Some Things For Which The South Did Not Fight In The War Between The States

by Henry Tucker Graham , D, D,, L, L, D.

Foreword

This pamphlet dedicated to the Public Schools of North Carolina by the Anson County Chapter, United Daughters of the Confederacy, in honor of it's author , Dr. Henry Tucker Graham, who died January 7, 1951, at the home of his daughter, Mrs. H. G. Bedinger, in Pineville, North Carolina.

The author's purpose in preparing this historical treatise was to correct certain prevailing misconceptions concerning the ideals and motives which prompted our Southern leaders to engage our people in a bloody contest of arms with our Northern neighbors, and by a truthful presentation of some generally unknown data., thus to remove any stigma which might unjustly have accrued to their memory because of a distortion of certain facts surrounding their participation in the War Between the States. The author's interest in this subject was intensified by the fact that his minister father was a personal friend of General “Stonewall” Jackson and often entertained the General and his wife at the manse in Winchester, Va. Dr. Graham, a former president of the Hampden-Sidney College, and for twenty years the beloved pastor of the First Presbyterian Church of Florence, South Carolina., was well qualified for this self imposed task, both from the standpoint of scholarship and personal integrity. Because of his burning desire to clear the gallant leaders of his beloved Southland of the unjust charges of petty prejudice and political inconsistency, the arduous task of research and investigation necessary for the preparation of a historical paper of this kind has been, for the author, a labor of love.

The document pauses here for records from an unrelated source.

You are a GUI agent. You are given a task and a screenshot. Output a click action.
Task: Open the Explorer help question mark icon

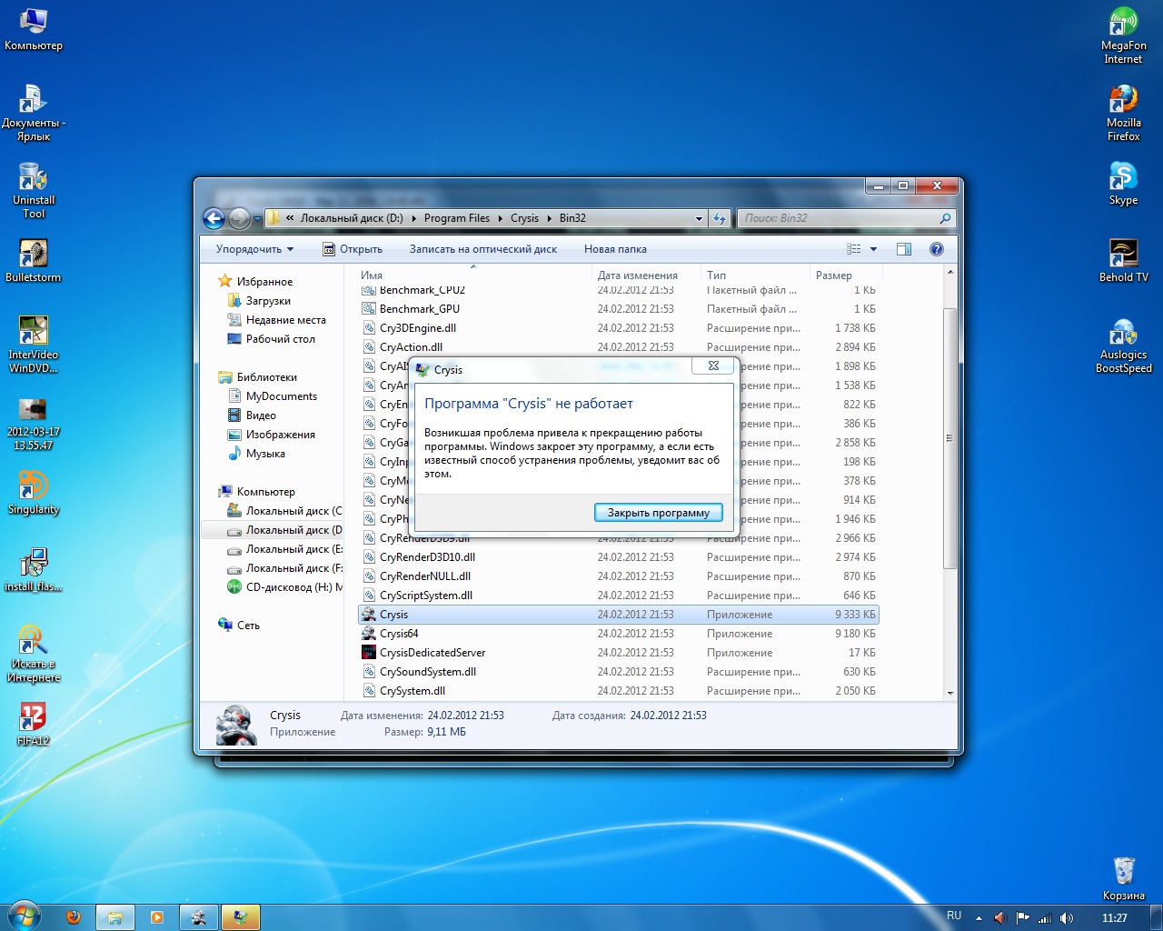(937, 249)
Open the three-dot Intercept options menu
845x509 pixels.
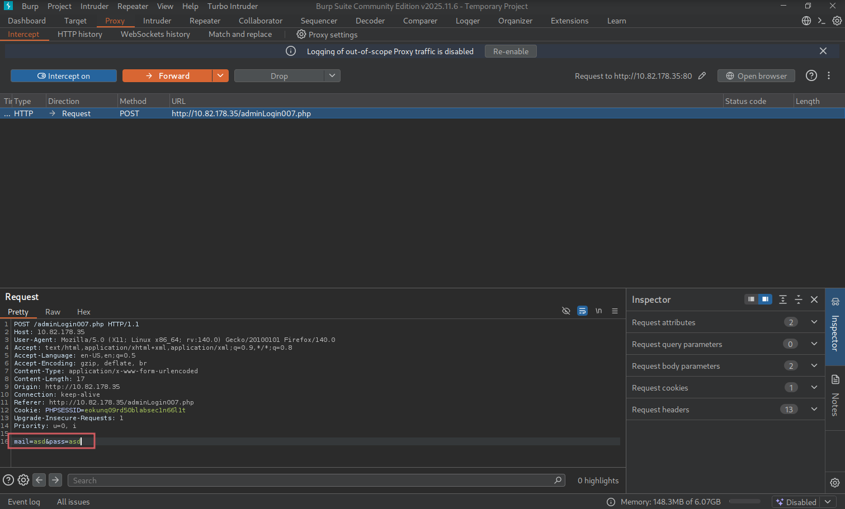pos(829,76)
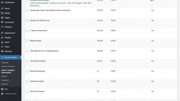Tick the T-Bone Porterhouse checkbox
180x101 pixels.
click(27, 31)
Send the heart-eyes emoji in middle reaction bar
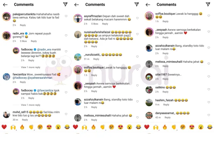The width and height of the screenshot is (214, 143). coord(121,127)
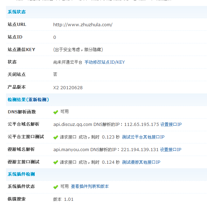
Task: Click the IP address 221.194.139.131
Action: [x=140, y=149]
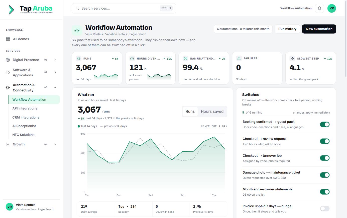Viewport: 347px width, 218px height.
Task: Disable the Booking confirmed guest pack switch
Action: point(325,124)
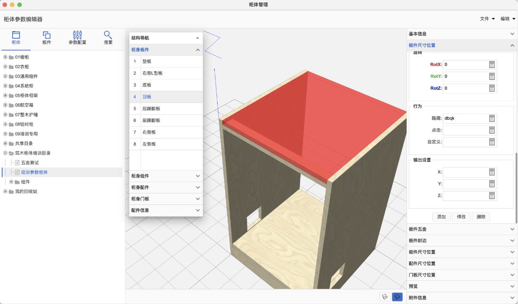Open calculator icon beside RotX field
The image size is (518, 304).
tap(492, 65)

It is not the purpose or desire of the publishers of this pamphlet to disparage or detract from the character or the courage of our Northern neighbors in the waging of that conflict. But believing that the information contained in this little booklet will serve a legitimate purpose in helping to establish certain important facts of history pertinent to the Southern Cause, in connection with the War Between the States, we heartily recommend this brochure as parallel reading in teaching history in the public schools of our State. Joseph Orlando Bowman Superintendent of Anson County Schools Wadesboro, N. C.

Some Things For Which The South Did Not Fight In The War Between The States Out of the First World War there came many things of interest- some tragic , some pathetic, and some comic. I recall one song the Doughboys loved to sing: “I don't what this war's about but you bet by jinks, I'll soon find out.” I speak largely, if not altogether, to those whose kinsmen wore the gray in the War for Southern Independence. In a vague sort of way you probably think they were
“right”- but I am wondering how many of you could give a clear-cut statement of the real causes of that great struggle that ended so disastrously for the South, and thus repel the false charges laid against our Fathers and our section? I am especially concerned lest these young people, or their children , should someday be led to think of our gallant Fathers as traitors and rebels. There is grave danger that our school children are learning more about Massachusetts, than about the Carolinas, and hearing more often of northern leaders than of the splendid men who led the Southern hosts alike in peace and war.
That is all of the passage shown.